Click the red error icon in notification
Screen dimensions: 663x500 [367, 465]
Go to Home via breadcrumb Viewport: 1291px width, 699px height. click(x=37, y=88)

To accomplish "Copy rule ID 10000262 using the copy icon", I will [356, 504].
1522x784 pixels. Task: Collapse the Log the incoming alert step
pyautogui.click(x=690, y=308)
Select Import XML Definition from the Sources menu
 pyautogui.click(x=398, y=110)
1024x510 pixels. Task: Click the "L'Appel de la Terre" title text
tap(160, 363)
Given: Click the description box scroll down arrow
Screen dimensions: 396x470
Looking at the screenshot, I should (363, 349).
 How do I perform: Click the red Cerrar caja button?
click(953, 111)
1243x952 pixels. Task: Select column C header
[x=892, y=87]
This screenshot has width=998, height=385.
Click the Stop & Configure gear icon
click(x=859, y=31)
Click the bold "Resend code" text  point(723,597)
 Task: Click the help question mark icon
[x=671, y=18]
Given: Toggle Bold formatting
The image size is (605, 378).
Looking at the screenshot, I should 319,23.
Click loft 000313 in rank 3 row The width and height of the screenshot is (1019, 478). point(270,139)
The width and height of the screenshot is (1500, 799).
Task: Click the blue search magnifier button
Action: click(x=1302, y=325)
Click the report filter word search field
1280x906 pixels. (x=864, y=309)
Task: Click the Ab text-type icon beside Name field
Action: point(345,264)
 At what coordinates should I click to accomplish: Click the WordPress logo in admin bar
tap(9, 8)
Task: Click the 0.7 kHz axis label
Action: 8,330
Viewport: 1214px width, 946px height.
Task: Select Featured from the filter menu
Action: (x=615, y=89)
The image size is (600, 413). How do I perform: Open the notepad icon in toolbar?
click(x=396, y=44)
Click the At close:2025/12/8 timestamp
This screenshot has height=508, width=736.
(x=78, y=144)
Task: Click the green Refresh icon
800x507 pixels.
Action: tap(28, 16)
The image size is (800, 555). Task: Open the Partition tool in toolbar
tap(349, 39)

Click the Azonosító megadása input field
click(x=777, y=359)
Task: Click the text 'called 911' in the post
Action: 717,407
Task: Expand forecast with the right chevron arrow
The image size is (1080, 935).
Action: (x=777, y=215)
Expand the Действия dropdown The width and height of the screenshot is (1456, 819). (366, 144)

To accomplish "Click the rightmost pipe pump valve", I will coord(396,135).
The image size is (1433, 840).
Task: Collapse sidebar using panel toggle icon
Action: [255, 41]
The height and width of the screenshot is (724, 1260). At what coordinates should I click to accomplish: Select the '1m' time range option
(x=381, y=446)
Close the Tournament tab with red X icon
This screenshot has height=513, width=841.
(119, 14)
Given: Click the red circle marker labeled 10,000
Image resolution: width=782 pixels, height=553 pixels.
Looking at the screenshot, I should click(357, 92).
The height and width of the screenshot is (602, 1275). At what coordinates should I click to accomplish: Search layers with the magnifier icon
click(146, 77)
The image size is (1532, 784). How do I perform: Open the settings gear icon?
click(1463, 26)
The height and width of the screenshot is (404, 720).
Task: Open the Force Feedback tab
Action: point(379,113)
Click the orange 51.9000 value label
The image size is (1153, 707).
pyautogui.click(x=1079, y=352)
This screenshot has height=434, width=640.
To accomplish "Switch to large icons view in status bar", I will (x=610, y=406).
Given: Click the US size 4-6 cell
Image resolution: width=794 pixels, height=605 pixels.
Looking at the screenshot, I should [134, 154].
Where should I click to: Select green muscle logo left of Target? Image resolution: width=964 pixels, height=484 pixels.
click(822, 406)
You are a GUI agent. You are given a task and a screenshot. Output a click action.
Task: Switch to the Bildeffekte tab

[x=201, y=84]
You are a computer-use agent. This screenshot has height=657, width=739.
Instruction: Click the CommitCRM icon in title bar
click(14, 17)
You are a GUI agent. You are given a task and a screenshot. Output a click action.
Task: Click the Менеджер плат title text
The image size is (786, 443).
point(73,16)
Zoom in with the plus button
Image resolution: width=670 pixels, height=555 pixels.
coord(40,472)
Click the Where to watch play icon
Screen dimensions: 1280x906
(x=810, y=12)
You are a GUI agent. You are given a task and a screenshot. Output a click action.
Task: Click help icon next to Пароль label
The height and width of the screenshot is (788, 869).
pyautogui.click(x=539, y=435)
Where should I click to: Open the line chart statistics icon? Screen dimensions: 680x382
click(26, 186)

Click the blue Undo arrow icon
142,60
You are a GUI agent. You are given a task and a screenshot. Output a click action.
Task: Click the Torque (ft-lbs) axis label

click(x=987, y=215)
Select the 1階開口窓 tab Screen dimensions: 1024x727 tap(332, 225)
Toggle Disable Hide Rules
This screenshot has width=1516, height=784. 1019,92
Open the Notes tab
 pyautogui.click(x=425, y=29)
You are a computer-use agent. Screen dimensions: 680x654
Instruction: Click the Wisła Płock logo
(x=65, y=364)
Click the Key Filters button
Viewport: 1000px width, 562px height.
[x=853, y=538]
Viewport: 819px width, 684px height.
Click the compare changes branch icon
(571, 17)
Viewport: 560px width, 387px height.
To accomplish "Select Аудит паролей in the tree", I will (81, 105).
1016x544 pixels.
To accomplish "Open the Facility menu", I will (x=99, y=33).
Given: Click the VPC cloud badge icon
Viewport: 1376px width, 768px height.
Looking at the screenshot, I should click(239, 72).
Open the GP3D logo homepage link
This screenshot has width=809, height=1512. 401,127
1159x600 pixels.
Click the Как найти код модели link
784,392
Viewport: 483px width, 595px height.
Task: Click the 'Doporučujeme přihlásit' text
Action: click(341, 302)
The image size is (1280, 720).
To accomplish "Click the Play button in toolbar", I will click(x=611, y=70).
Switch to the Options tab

■ Requirement ■
For the listing above, work out how many lines contain the string "Expand" and return only that figure.

■ Your solution ■
2